# **Data Analysis Using Pyspark**

### Let's mount the google drive 

In [1]:
# from google.colab import drive
# drive.mount('/content/drive')

# Task 1: Introduction
Understand the purpose of the project, the datasets that will be used, and the things we are going to learn at the end of this project.

Installing pyspark module

In [2]:
# !pip install pyspark

Importing the modules 

In [3]:
from pyspark.sql import SparkSession
from pyspark.sql.functions import count, desc , col, max, struct
import matplotlib.pyplot as plts

creating spark session

In [4]:
spark = SparkSession.builder.appName('spark_app').getOrCreate()

# Task 2: Importing first csv file of the dataset 
Import listening.csv file, which contains data related to different users listened to different songs and prepare it for the analysis by dropping columns and deleting null values.

importing the *Listenings.csv* file: 

In [5]:
listening_csv_path = r'C:\Users\hancu\OneDrive - Nokia\Trainings TBD\Data Analysis Using Pyspark\listenings.csv'
listening_df = spark.read.format('csv').option('inferSchema', True).option('header', True).load(listening_csv_path)

let's check the data:

In [6]:
listening_df.show()

SET EXERCISE A:
Answer these questions about the PySpark notebook:
(i) What app name is given to the Spark session?
(ii) Besides deleting null values, what does Task 2 say will be done to prepare the data for analysis?
(iii) Under what alias is matplotlib.pyplot imported?

[Listing of locating words and elements]
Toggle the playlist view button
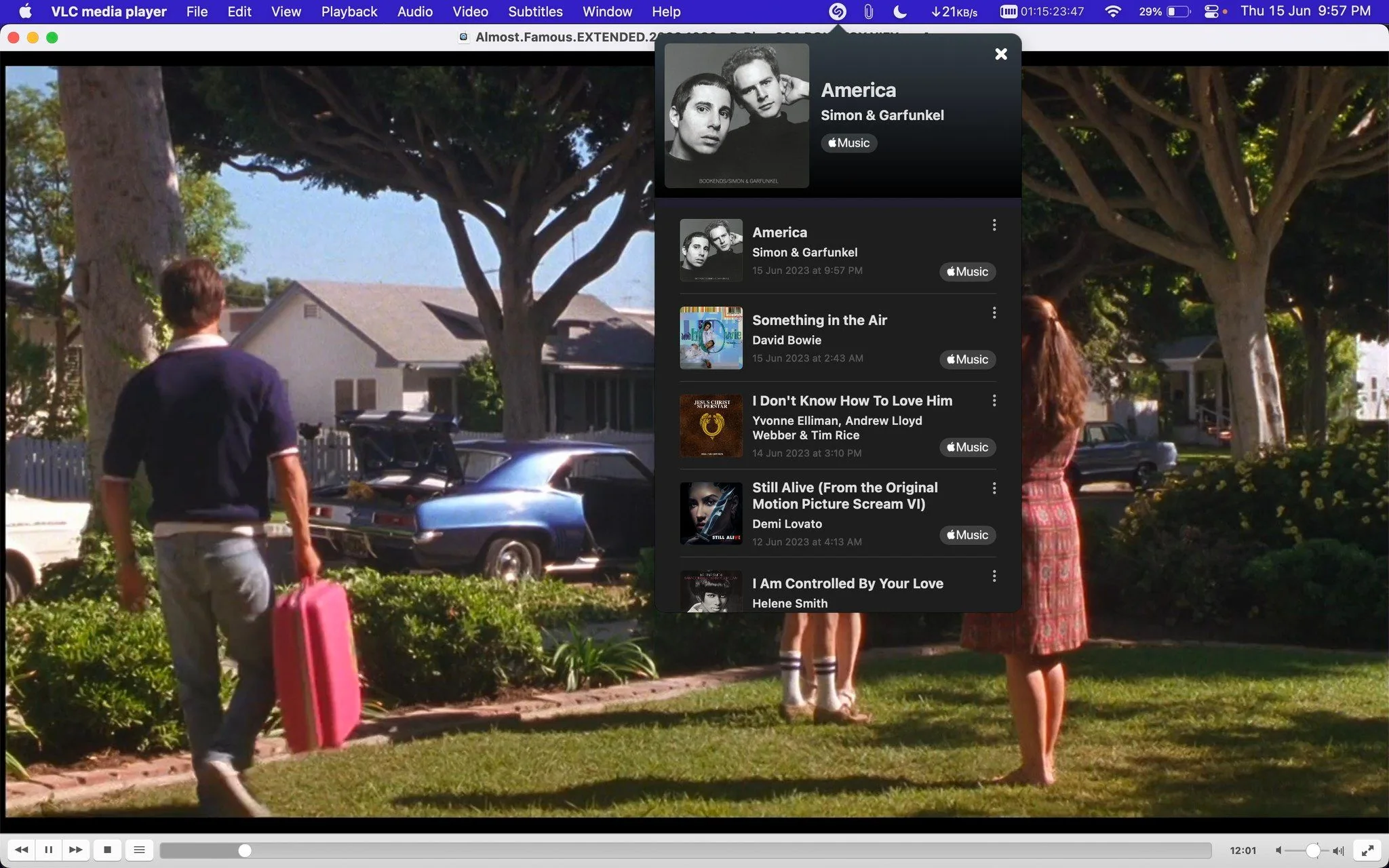Image resolution: width=1389 pixels, height=868 pixels. (x=139, y=850)
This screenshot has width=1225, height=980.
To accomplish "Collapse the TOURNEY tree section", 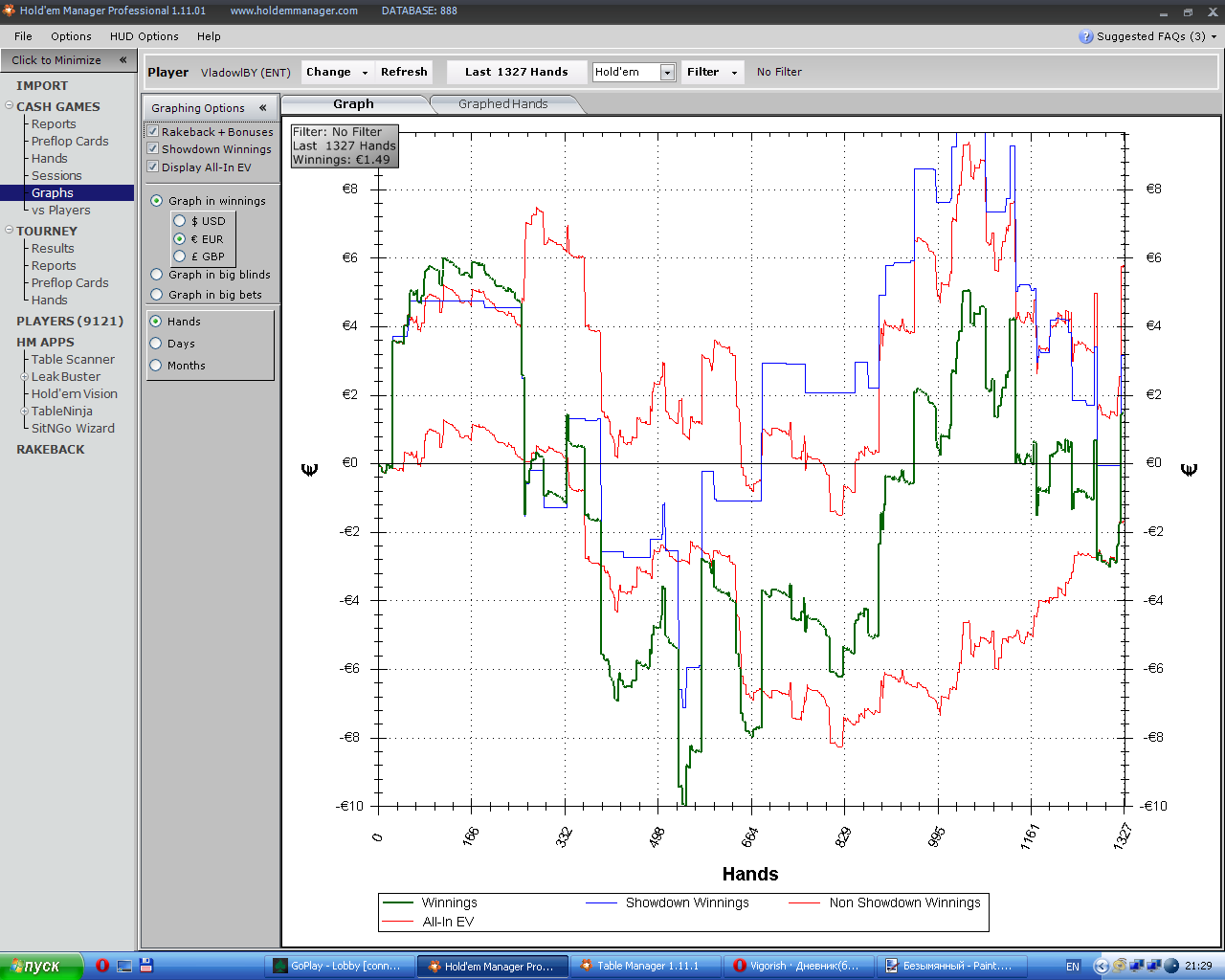I will [x=10, y=231].
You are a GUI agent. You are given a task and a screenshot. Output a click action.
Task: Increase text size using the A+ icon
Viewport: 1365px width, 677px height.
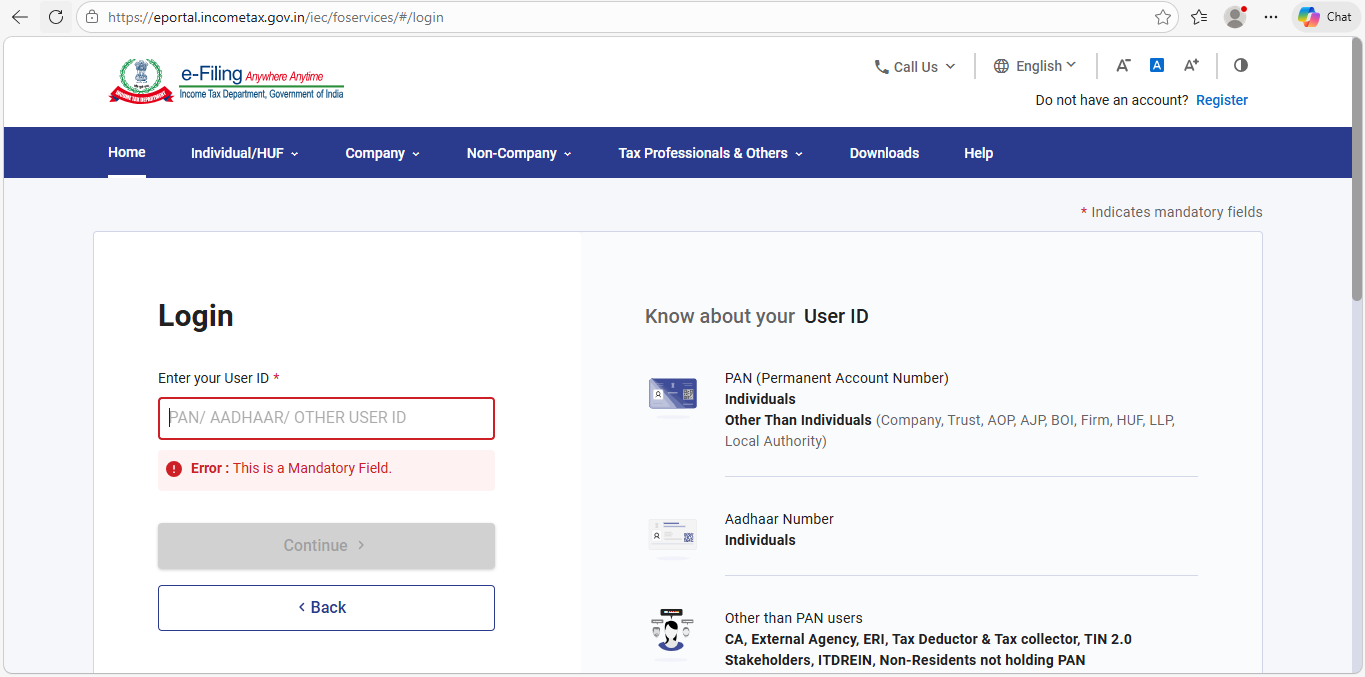pos(1191,65)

SET EXERCISE B: Convert the part of the listing that opens with the line containing "You are a GUI" and runs through the end of the listing into a numbered list, skipping blank lines and leaving out the pictures.

WRITTEN ANSWER A:
(i) spark_app
(ii) Dropping columns
(iii) plts

WRITTEN ANSWER B:
1. You are a GUI agent. You are given a task and a screenshot. Output a click action.
2. Task: Increase text size using the A+ icon
3. Viewport: 1365px width, 677px height.
4. pos(1191,65)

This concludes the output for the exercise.